PASSAGE SHOWN
I voted. So should you.

This year, I voted. Just as I have every election since I became legally eligible to do so at age 18 (that magical age when I was deemed old enough to help decide the fate of our country, not to mention die for it, but not quite old enough to have a beer. But that's a rant for another day.).

The process of voting in the 2014 mid-term election was not any different for me, but the meaning behind the ballot I cast has changed. Today, for the first time, I voted not just for myself and my future, but for my daughter and hers.

My mother and her generation forever changed the fate of women in this country. They fought like hell to have the right to make choices about their bodies and their sexuality. They fought like hell to get to do the same jobs that men do, and be taken seriously while doing them. They refused to live in the shadows, to walk a step behind, to accept that their body, their autonomy, their life, should be subject to the dictates of someone else.

I'm embarrassed to say that my generation has, to a large extent, taken this for granted. Many of us don't even identify ourselves as feminists because we don't recognize that the truths we hold self-evident, like the right to be treated as equals to men, are dearly held feminist ideals. Our battle was fought for us, and we've rested on our laurels. And now the ground our mothers gave their blood, sweat, and tears to gain is being lost.

Until I had a daughter, it was easy to see this erosion happening and still look away -- a problem for someone else to solve. But now I'm acutely aware that every single one of us has to fight this battle. We have to fight it with out votes, and with our voices, and with our actions. With a staunch refusal to accept anything less.

So today, I voted. And I'm writing this blog because I'm sick to death of being polite and politically correct so that I don't offend someone. That time is over.

I voted, and I write, because my daughter deserves equal pay for her equal work, and because she deserves to be treated like an equal in the workplace. Her choice to have a child should have no more impact on her career prospects or her salary than that of her male counterparts. I vote, and I write, because I believe that her male counterparts should be entitled to the same bonding opportunities with their children that she is. And because those bonding opportunities should be mandatory and guaranteed by federal law, just as they are in almost every other industrialized nation on this planet.


I voted, and I write, because I want my daughter to have the right to make choices about her body and her health, without the intrusion of government, or the church from which the Constitution of the United States guarantees that that government will be separate.

I voted, and I write, because my daughter, and every other child, deserves to grow up and be able marry the consenting adult of their choice. To have children of their own with that person. To grow old with that person. To not have their valid choice compared to acts of sexual coercion and violence and degradation.

I voted, and I write, because access to birth control is not about getting laid, it's about accessing the best that medicine and science have to offer to proactively take care of our health, whether that means deciding when and under what circumstances to get pregnant, or helping to curtail the debilitating effects of diseases like endometriosis. Our health insurance pays for other treatments prescribed and supervised by a physician. This should be no different. 

I voted, and I write, because we as a society continue to brush off a culture that subversively condones violence against women, even when it stares us right in the face in all of its ugliness and brutality. I want my daughter to grow up in a world where the boys and men around her know that no always means no, that violence is never the answer, where our leaders would never dream of implying that a woman was complicit in her own violation.

I voted, and I write, as a promise to my daughter that I am done being polite and I'm done being quiet and I'm done tiptoeing around these issues because it makes people uncomfortable. It's too important. Her life, and the lives of all of the other daughters, depend on it. My foot is firmly planted. My stake is in the ground. I hope you'll stand with me.

WORK REQUIRED
Reproduce the voting post word for word, starting with "I voted, and I write, because my daughter, and" and going on through "violence and degradation.". None of the material is needed for this.

SOURCE MATERIAL
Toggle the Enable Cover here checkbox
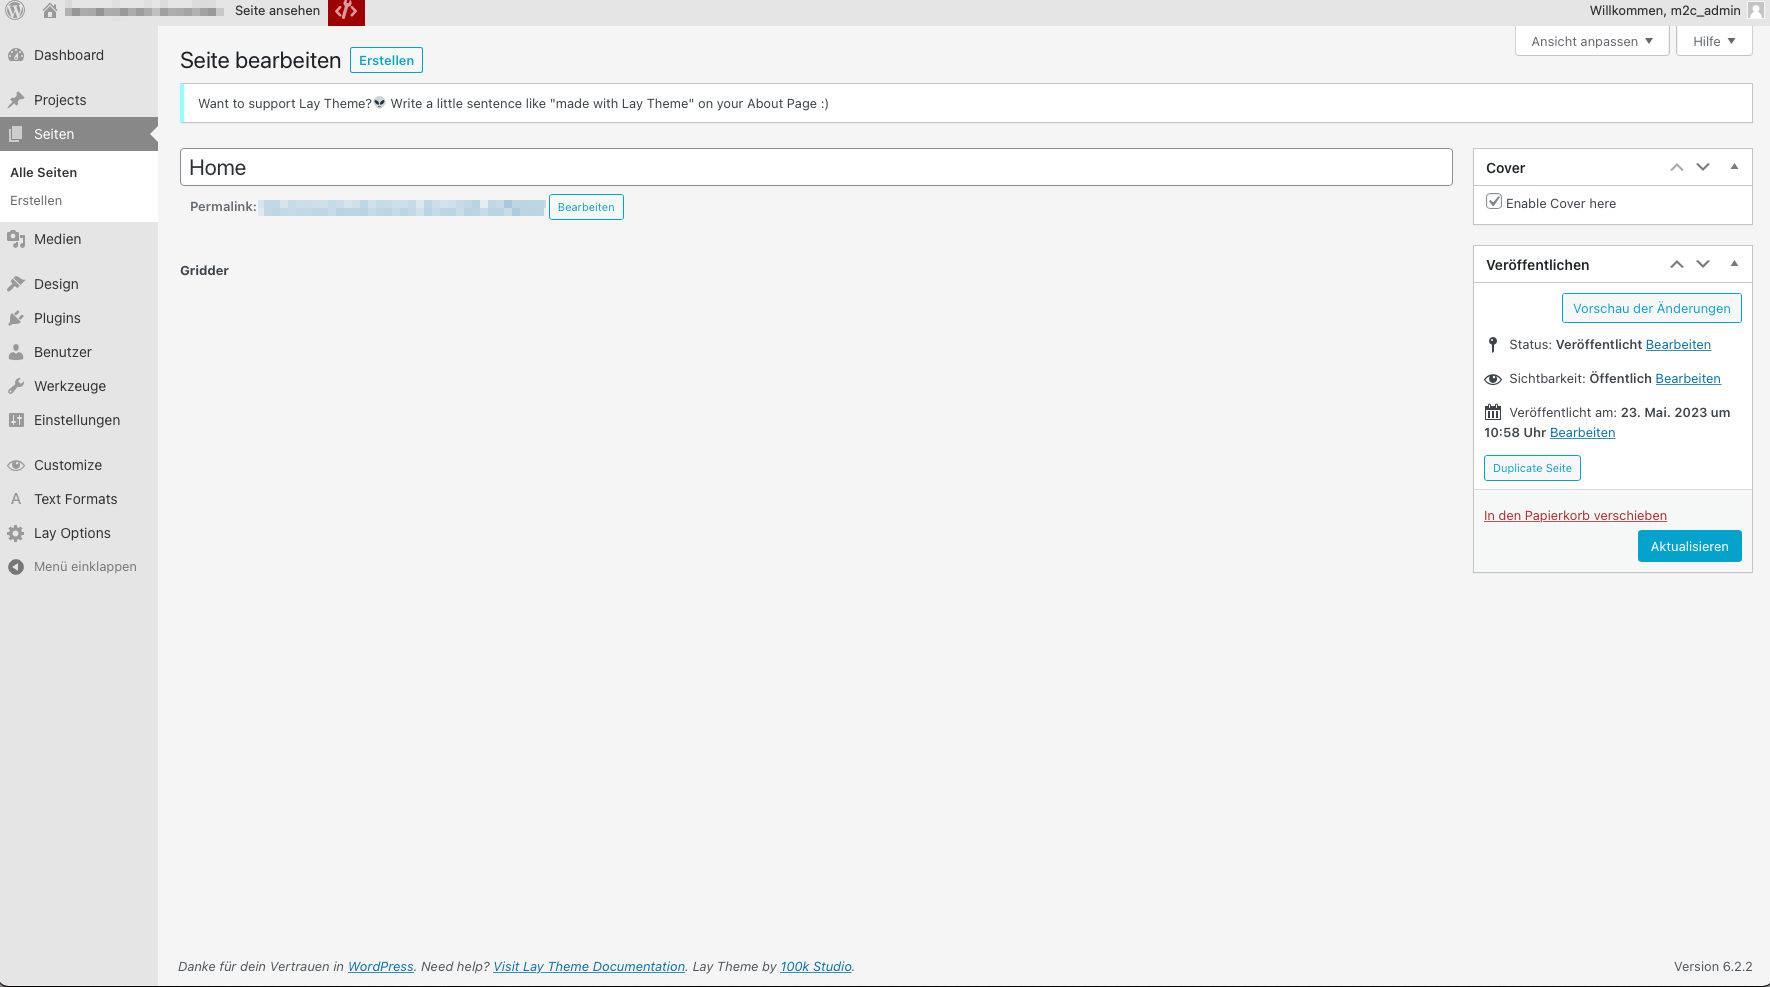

SOLUTION
I voted, and I write, because my daughter, and every other child, deserves to grow up and be able marry the consenting adult of their choice. To have children of their own with that person. To grow old with that person. To not have their valid choice compared to acts of sexual coercion and violence and degradation.